» **Exercise brief**
Please filter the entries and return only the lines that include "size".

** Opening Given information block **

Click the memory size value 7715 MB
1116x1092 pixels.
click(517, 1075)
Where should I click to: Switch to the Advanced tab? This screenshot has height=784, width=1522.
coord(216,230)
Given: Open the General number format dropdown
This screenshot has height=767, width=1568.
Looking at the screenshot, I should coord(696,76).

** Closing Given information block **
** Opening Given information block **

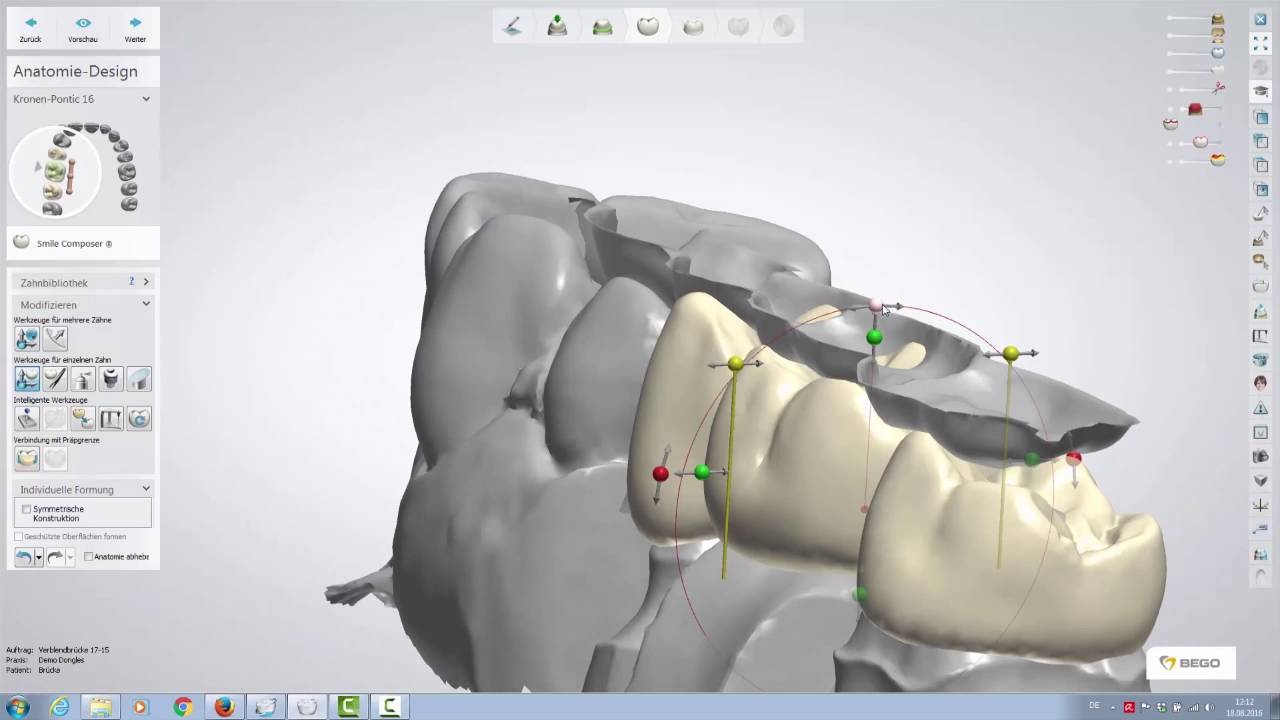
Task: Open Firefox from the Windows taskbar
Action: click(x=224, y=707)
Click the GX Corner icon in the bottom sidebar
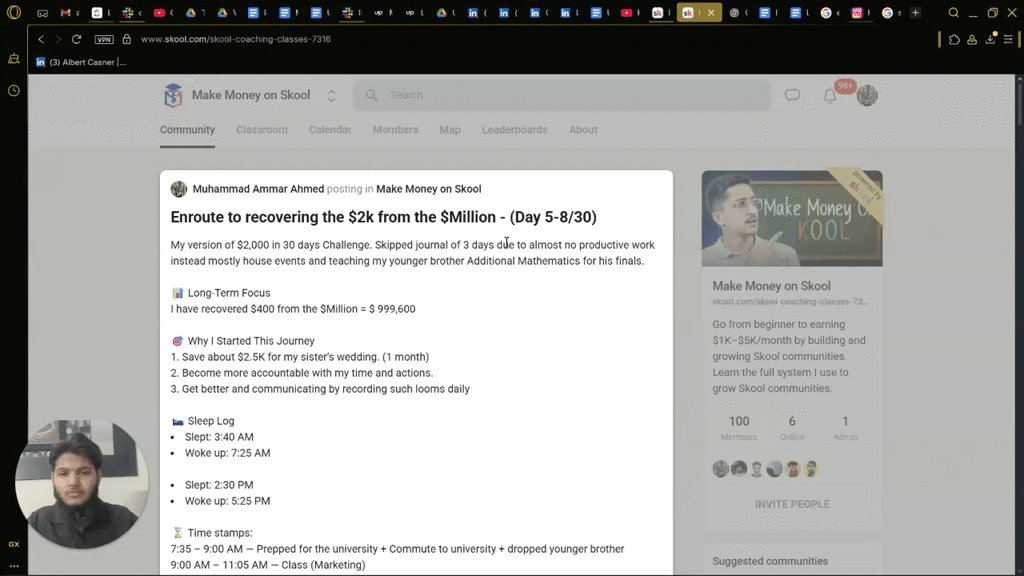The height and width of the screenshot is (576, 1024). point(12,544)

** Closing Given information block **
** Opening Given information block **

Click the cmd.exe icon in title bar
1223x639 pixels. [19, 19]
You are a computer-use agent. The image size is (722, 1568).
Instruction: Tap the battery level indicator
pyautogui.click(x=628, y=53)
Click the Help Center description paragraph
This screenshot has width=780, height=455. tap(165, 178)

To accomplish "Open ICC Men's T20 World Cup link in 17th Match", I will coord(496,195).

** Closing Given information block **

» **Exercise response**
Click the memory size value 7715 MB
You are a computer-use agent. The image size is (722, 1568).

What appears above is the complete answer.